Hi all,
Basically, I've been trying to create a simple script to calculate z-scores for a dataset using dplyr where
zscores <- mydata %>%
mutate_at(c(x:y), function, na.rm = TRUE)
My current function is:
function(x, na.rm = FALSE) (x - mean(x, na.rm = TRUE)) / sd(x, na.rm = TRUE)

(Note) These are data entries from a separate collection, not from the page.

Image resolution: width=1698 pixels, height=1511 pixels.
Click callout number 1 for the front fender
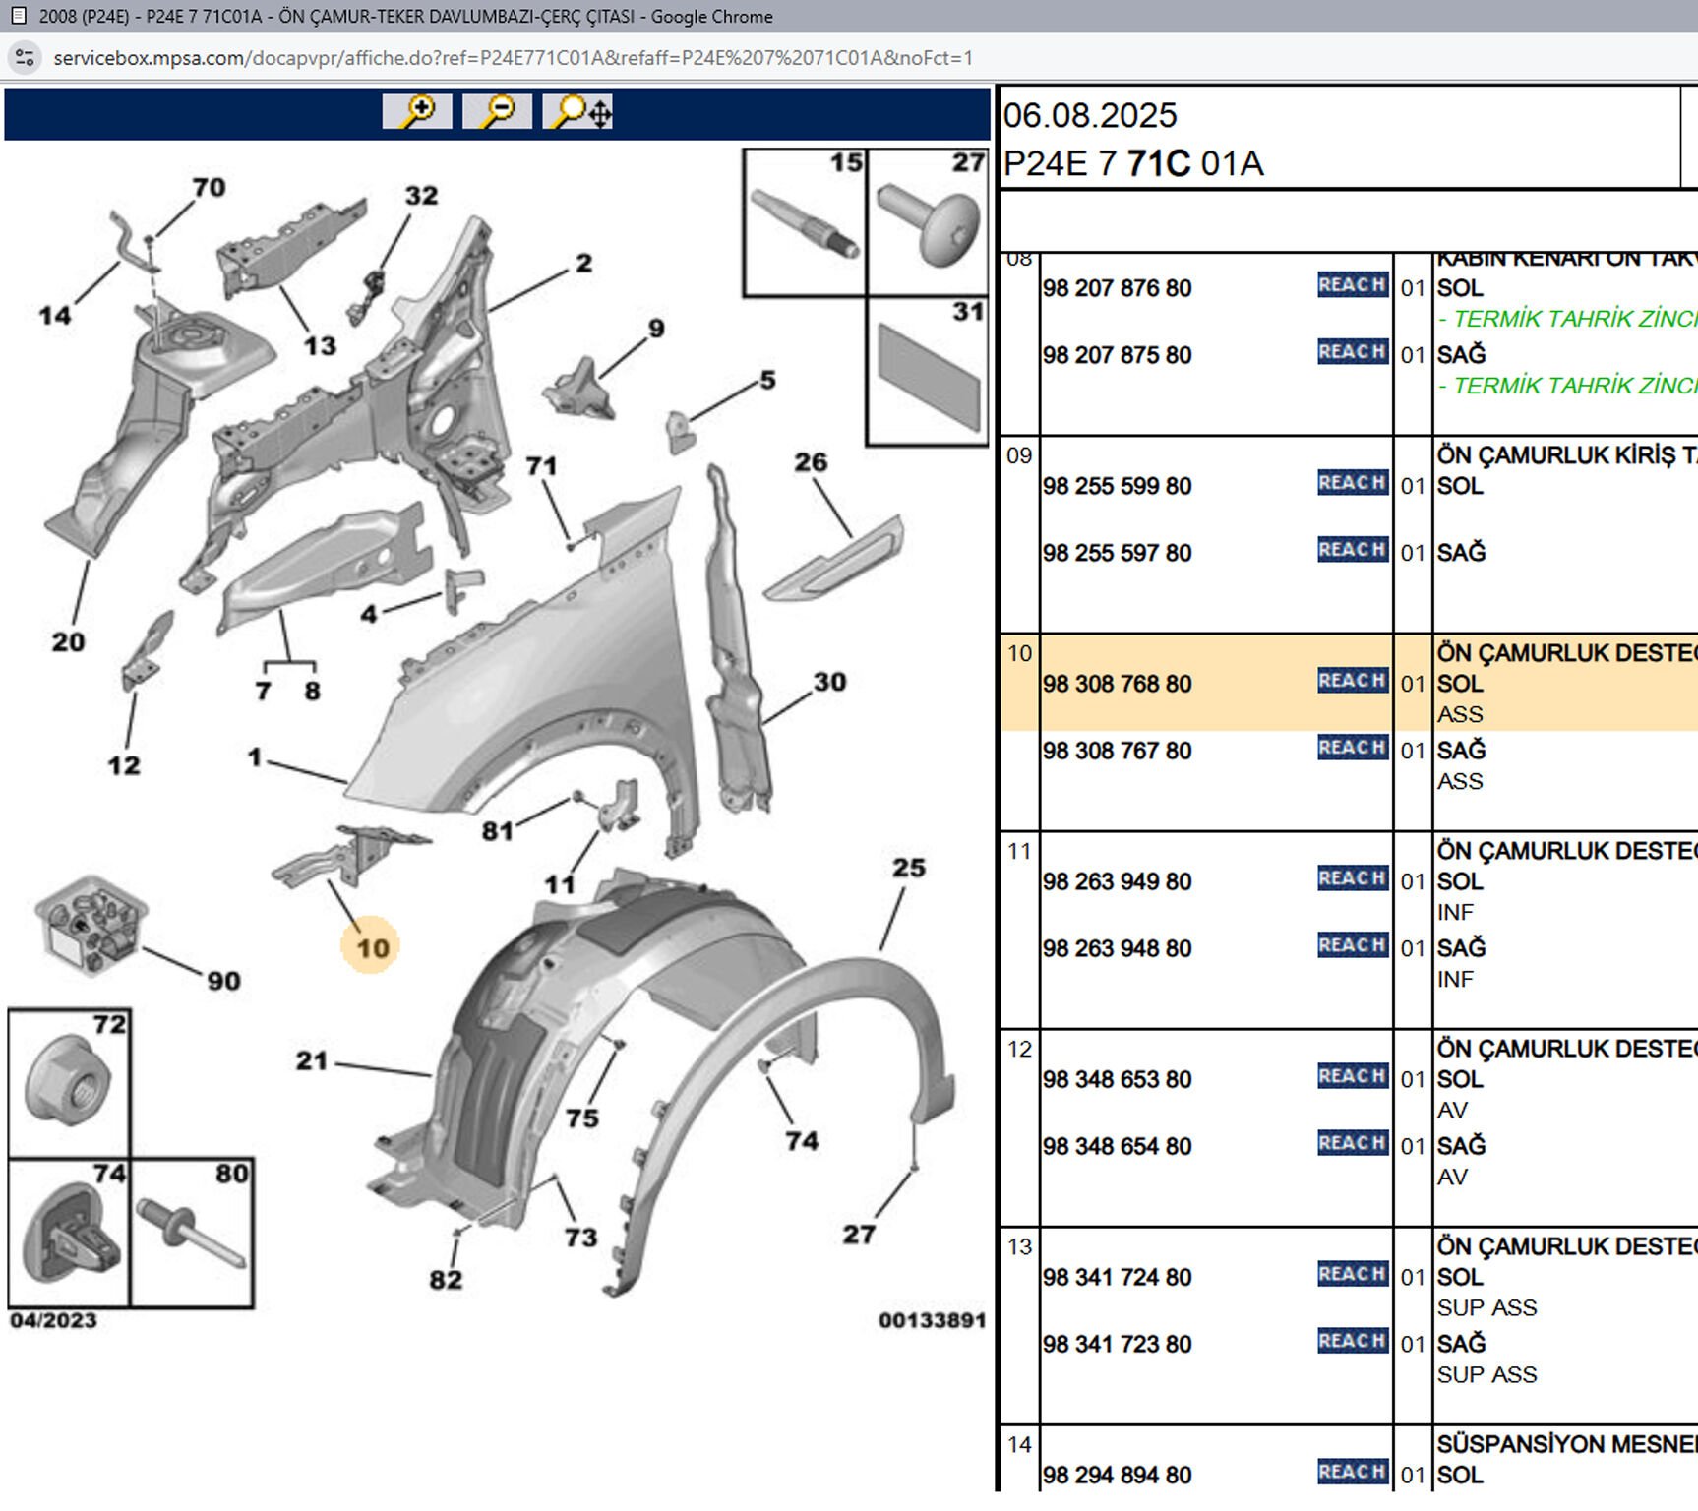coord(255,756)
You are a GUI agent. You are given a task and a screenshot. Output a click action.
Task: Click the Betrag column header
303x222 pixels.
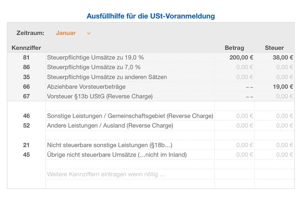point(234,47)
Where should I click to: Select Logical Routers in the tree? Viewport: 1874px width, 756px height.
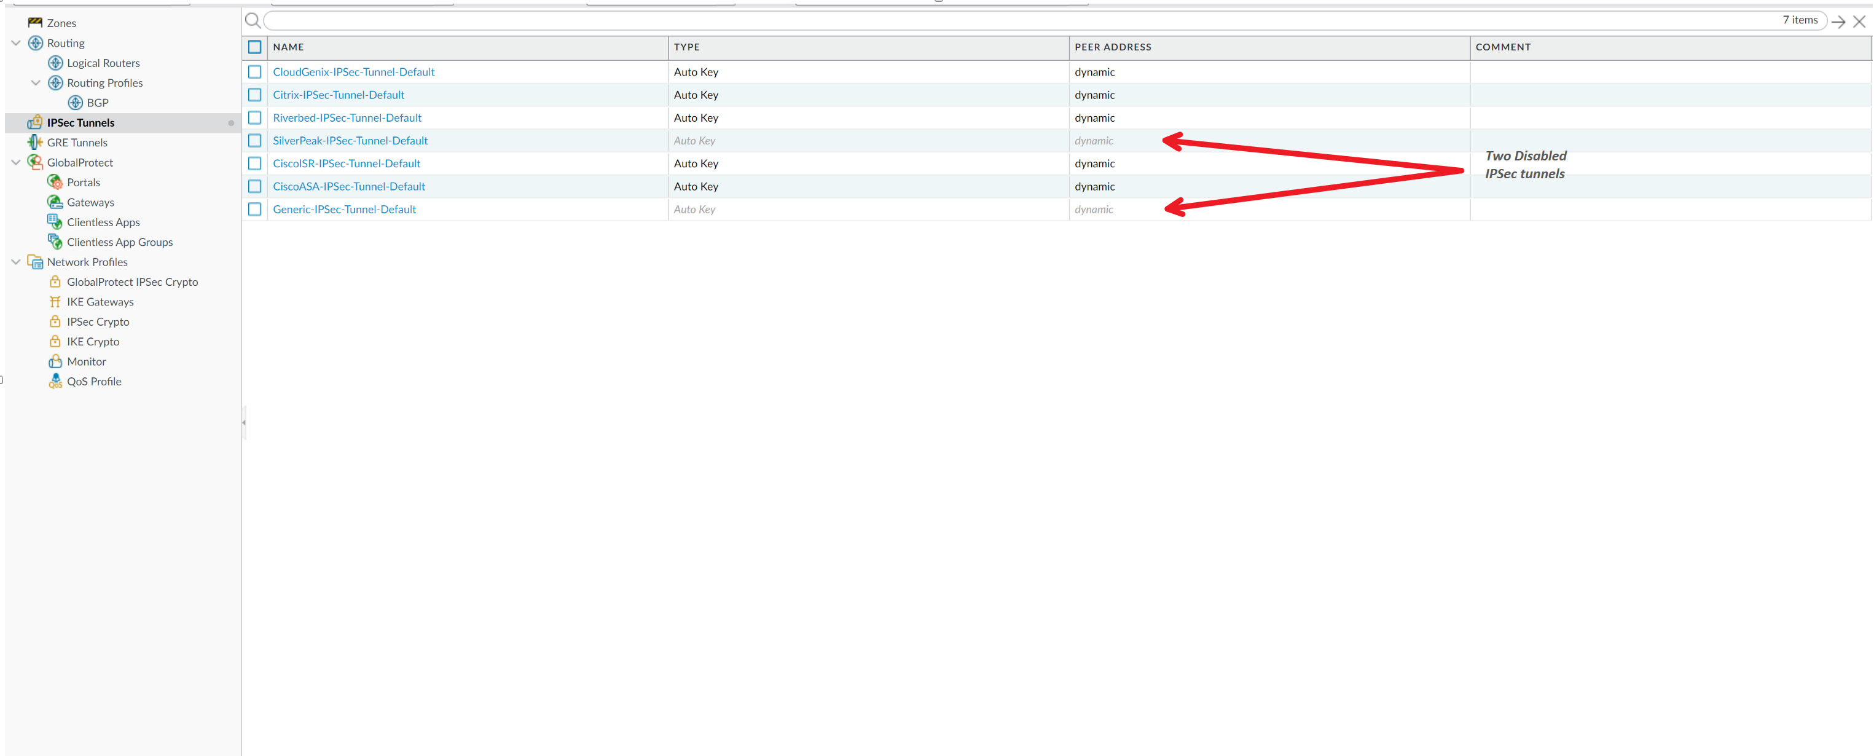tap(103, 63)
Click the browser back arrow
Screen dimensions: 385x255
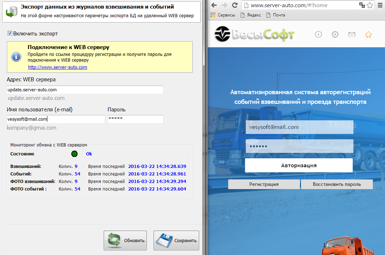[x=214, y=5]
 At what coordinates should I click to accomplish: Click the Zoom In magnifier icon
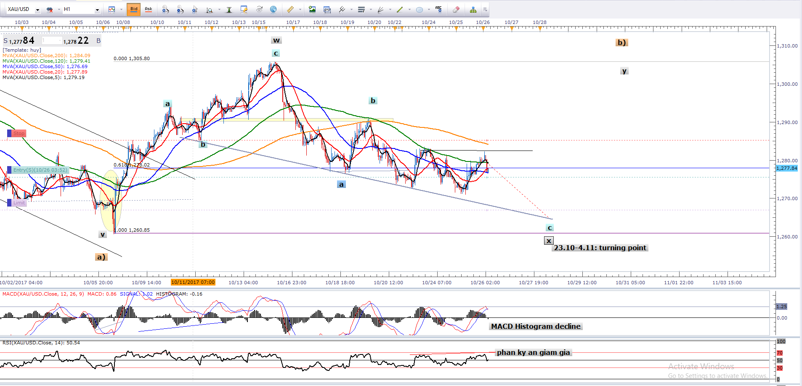click(165, 9)
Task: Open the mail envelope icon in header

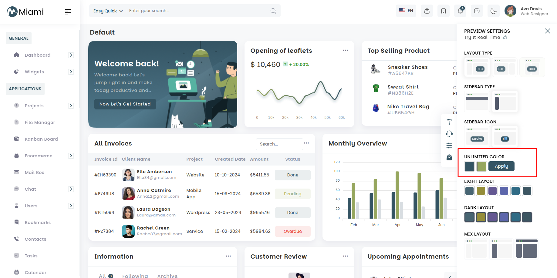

which takes the mean and SD of the all values in calculating the z-score. I'm hoping to edit this script so that the mean and SD value is calculated using only values that come from group 1 for each respective column.
For example
grp | trial 1 | trial 2 | trial 3...
1 | 4 | 6 | 3
2 | 3 | 8 | 7
1 | 3 | 5 | 9
3 | 8 | 2 | 2
4 | 7 | 7 | 1
For each column of trials, the script would hopefully calculate a mean and SD from only the values from grp 1 (4 and 3 in trial 1's case). Then, it would use those values to create a z-score for every value in the column.
I've tried editing the function to something like:
(x, na.rm = FALSE) (x - mean(filter(group == "1"), na.rm = TRUE) / sd(filter(group == "1"), na.rm = TRUE))
or
(x, na.rm = FALSE) (x - mean(x[group==1]), na.rm = TRUE) / sd(x(group==1), na.rm = TRUE)) but it hasn't worked as intended. I feel like this should have an easy solution but I'm having a lot of issues figuring it out.
Thanks so much for your help beforehand!